Apparently, a Dutch painter named Vincent and Van Gogh by last name said it. I don't know how much he knew about philosophy, but he knew enough about drawing and painting. So, what did Van Gogh really mean, though?
Looking at this beautiful work by Valérie Biet, I immediately made the connection to that powerful and enigmatic phrase and not just because of the mention of the Wall in the title...there is an invisible thread that skims and links art in history and it is the immanent suggestion of being able to unite the two worlds, the tangible with the intangible, what it is with what it could be, and what it could be is in the creative gesture of the artist.
The artist makes this happen, they make real what we feel, they give form to the formless, they dig into the collective unconscious and unearth pieces of the world we had not yet seen. Pablo Picasso would have simply said, "I don't seek, I find!"
But there is more in Behind the Wall, there is a narrative that captures our intimate hope of escaping from the cages we ourselves often build, faces as cages, cages as faces, faces as masks, because sooner or later we all become prisoners of the masks we ourselves build, to protect ourselves from those around us, to make ourselves loved by those we admire, to build a semblance of serene solidity that protects us from the unknown that awaits us and from the nonsense of existence.
But there is more in Valérie's work, there is the imperfect beauty, made of what covers us and which is bound to degrade, it hides the beauty of what is most authentic in us, and which we often keep concealed out of fear that others will uncover it, and with it our weaknesses. It is the most precious part of us, and like a beating human heart, it has infinite life force but also a dramatic fragility. We spend our lives in the paradoxical dynamic of building up shields to protect our purest part, and at the same time we struggle daily and laboriously to then take off these armors.

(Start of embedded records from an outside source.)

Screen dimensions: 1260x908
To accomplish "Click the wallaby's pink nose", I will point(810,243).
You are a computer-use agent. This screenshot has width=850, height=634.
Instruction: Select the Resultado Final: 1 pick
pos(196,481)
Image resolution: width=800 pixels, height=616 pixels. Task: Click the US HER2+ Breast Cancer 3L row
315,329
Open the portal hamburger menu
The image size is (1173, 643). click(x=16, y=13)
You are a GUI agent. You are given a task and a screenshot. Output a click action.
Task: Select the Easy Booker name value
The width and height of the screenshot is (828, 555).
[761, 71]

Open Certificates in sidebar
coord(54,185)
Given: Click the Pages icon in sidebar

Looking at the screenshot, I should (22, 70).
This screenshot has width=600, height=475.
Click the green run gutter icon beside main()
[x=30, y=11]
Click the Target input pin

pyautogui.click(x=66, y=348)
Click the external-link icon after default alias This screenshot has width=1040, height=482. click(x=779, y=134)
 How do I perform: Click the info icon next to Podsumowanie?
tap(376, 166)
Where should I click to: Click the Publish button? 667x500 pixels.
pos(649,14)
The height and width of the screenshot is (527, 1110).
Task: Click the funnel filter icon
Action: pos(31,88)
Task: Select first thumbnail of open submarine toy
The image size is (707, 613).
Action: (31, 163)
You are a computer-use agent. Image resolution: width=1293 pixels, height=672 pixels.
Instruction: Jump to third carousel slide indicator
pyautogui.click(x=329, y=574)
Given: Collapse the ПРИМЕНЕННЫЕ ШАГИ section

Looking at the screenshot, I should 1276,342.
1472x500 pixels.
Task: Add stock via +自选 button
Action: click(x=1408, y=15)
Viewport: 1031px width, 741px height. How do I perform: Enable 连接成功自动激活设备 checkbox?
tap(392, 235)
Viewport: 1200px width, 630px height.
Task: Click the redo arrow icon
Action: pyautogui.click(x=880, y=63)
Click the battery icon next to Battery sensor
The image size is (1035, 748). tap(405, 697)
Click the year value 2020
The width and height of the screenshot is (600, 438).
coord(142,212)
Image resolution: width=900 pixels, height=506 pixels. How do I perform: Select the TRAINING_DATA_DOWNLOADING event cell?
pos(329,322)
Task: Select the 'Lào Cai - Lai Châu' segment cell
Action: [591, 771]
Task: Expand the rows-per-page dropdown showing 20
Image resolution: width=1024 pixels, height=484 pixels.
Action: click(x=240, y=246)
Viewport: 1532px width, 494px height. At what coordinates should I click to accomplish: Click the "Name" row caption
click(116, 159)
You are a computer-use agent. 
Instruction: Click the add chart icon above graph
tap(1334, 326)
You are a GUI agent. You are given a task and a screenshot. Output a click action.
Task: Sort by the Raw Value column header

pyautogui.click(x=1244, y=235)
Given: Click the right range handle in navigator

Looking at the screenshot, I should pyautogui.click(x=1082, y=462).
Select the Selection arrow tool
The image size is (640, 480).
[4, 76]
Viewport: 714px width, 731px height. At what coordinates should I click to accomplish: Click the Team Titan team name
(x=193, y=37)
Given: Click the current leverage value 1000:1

The theme of the prison is immanent, and throughout history mystics have provided us with a multitude of practices and techniques for embarking on a path of "liberation" and escaping to higher levels of spiritual and sensory awareness. But the problem is not only spiritual or personal; it is existential. For we and our cages are one, like the man in front of Kafka's Law to whom the gatekeeper pronounces: "This door was meant for you. Now I am going to close it."